═══ Data

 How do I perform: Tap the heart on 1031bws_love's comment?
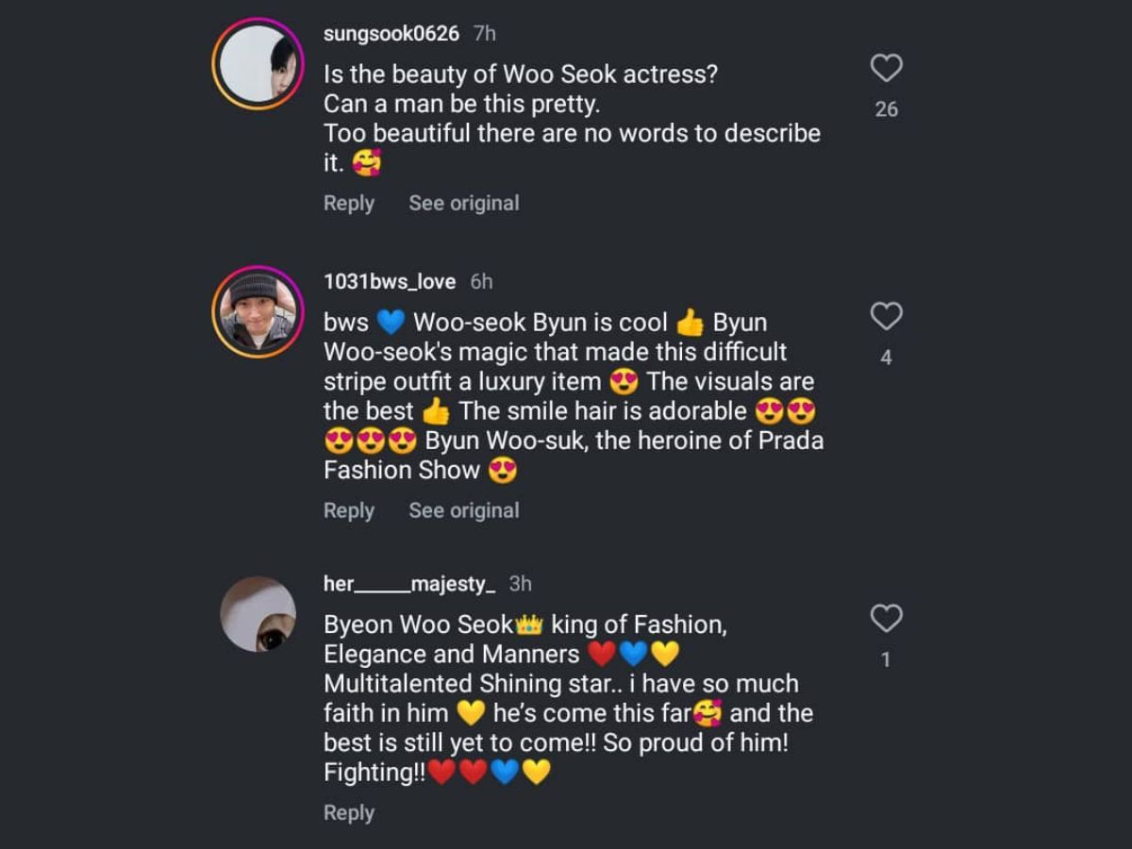click(x=886, y=316)
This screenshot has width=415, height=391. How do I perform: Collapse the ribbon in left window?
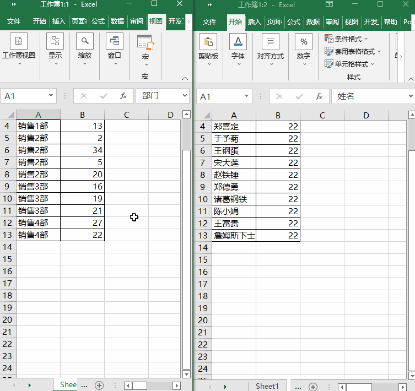pyautogui.click(x=185, y=79)
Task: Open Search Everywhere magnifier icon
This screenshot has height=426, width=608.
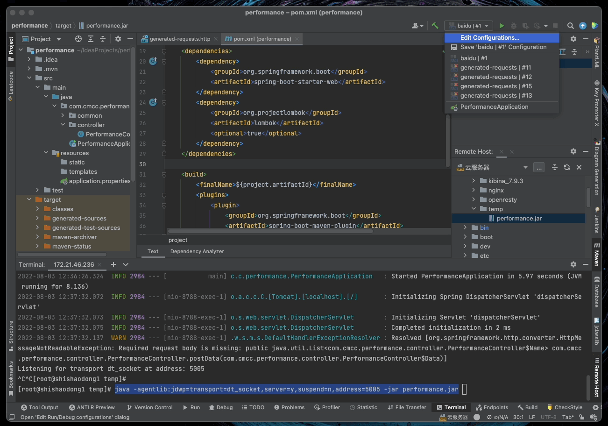Action: click(571, 26)
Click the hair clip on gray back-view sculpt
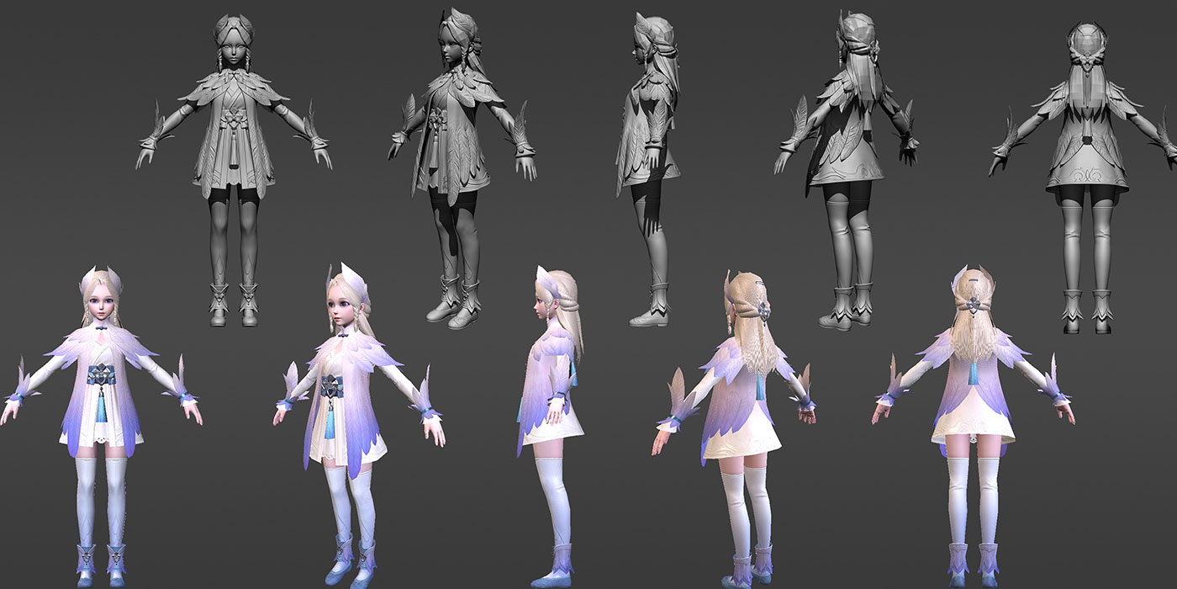The width and height of the screenshot is (1177, 589). point(1088,60)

══════

▸ **Work to complete**: A faithful copy of all the data above, without its pictures, is the expected result.

▸ **Answer box**:
 How do I perform: Tap the heart on 1031bws_love's comment?
click(x=886, y=316)
This screenshot has width=415, height=391. How do I perform: Collapse the ribbon in left window?
pyautogui.click(x=185, y=79)
Task: Open Search Everywhere magnifier icon
This screenshot has height=426, width=608.
Action: click(571, 26)
Click the hair clip on gray back-view sculpt
The width and height of the screenshot is (1177, 589). point(1088,60)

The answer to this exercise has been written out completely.